So they are only 6,949,000 away from the total number needed by March (when open enrollment closes).
Via Daily Mail:
Just 51,000 people completed Obamacare applications during the first week the Healthcare.gov website was online, according to two sources inside the Department of Health and Human Services who gave MailOnline an exclusive look at the earliest enrollment numbers.
The career civil servants, who process data inside the agency, confirmed independently that just 6,200 Americans applied for health insurance through the problem-plagued website on October 1, the day it first opened to the public.
Neither HHS nor the Centers for Medicare & Medicaid Services would comment on the record about the numbers. Enroll America, the president’s organization of health care ‘navigators’ who are charged with helping Americans sign up, didn’t reply to a request for information about its level of success so far.
The White House also did not respond to emails seeking comment.
But several administration officials have claimed this month that they didn’t have access to the kinds of raw figures MailOnline obtained from the people who work for them. And the anemic totals suggest a far lower level of interest in coverage through the Affordable Care Act than the Obama administration has hoped to see. […]

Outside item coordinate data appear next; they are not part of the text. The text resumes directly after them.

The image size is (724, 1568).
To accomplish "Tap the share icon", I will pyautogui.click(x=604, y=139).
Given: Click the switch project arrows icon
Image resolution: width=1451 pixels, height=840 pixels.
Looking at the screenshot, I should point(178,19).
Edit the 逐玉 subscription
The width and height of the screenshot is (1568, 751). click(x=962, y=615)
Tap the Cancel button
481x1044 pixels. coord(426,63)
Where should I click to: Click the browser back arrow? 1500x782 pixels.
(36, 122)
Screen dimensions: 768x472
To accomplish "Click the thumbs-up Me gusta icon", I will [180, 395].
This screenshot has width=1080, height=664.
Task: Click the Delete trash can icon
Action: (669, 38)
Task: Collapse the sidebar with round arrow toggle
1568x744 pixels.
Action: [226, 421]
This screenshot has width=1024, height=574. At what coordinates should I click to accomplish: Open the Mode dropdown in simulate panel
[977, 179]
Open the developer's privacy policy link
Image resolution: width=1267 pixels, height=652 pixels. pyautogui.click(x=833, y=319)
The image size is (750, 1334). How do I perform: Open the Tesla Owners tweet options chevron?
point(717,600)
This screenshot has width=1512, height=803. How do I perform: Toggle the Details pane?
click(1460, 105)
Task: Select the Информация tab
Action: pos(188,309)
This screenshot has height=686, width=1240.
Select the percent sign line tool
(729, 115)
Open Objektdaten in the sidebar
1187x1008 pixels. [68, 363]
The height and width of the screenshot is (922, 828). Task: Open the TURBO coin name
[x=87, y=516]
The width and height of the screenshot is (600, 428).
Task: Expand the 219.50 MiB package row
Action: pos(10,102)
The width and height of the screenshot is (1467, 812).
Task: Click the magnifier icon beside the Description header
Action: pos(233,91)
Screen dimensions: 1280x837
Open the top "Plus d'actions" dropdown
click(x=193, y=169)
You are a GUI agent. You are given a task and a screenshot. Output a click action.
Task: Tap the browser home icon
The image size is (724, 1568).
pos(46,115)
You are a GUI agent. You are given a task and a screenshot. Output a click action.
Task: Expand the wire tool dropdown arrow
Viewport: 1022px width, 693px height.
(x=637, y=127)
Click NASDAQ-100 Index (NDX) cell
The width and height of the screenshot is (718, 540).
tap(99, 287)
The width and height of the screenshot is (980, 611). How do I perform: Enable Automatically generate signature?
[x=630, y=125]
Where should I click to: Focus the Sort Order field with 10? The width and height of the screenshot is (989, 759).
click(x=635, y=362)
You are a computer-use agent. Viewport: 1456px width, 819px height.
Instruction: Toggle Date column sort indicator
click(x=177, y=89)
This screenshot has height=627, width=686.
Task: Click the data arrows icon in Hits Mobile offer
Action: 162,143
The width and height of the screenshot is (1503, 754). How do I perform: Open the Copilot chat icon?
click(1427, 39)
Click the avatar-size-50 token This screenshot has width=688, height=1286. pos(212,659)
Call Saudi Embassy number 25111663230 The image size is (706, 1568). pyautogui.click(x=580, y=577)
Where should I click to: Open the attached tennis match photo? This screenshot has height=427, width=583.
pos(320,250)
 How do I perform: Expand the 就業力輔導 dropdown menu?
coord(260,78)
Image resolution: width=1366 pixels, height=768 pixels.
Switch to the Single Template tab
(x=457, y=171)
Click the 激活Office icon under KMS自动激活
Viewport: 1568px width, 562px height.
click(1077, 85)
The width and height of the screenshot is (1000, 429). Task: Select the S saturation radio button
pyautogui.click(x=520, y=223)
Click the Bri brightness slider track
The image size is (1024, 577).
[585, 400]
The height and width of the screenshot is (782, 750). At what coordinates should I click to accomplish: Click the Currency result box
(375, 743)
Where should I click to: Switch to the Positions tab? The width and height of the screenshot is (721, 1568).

The open enrollment period for Obamacare coverage is slated to last for six months. If the first week’s total were an indication of how many Americans will sign up during that time through the Obama administration’s website, its final tally would reach a paltry 1.32 million.
Healthcare.gov provides enrollment services for Americans in 36 states; the remaining 14 states and the District of Columbia, which operate enrollment programs in their own exchanges, represent 33.7 per cent of the U.S. population, according to census projections.
If the state-run exchanges were to have a similar response rate for six months, the national enrollment total would be approximately 2 million.
That number is less than 29 per cent of the 7 million the Obama administration would need, according to the nonpartisan Congressional Budget Office, in order to balance the new health insurance system’s books and keep it from financial collapse.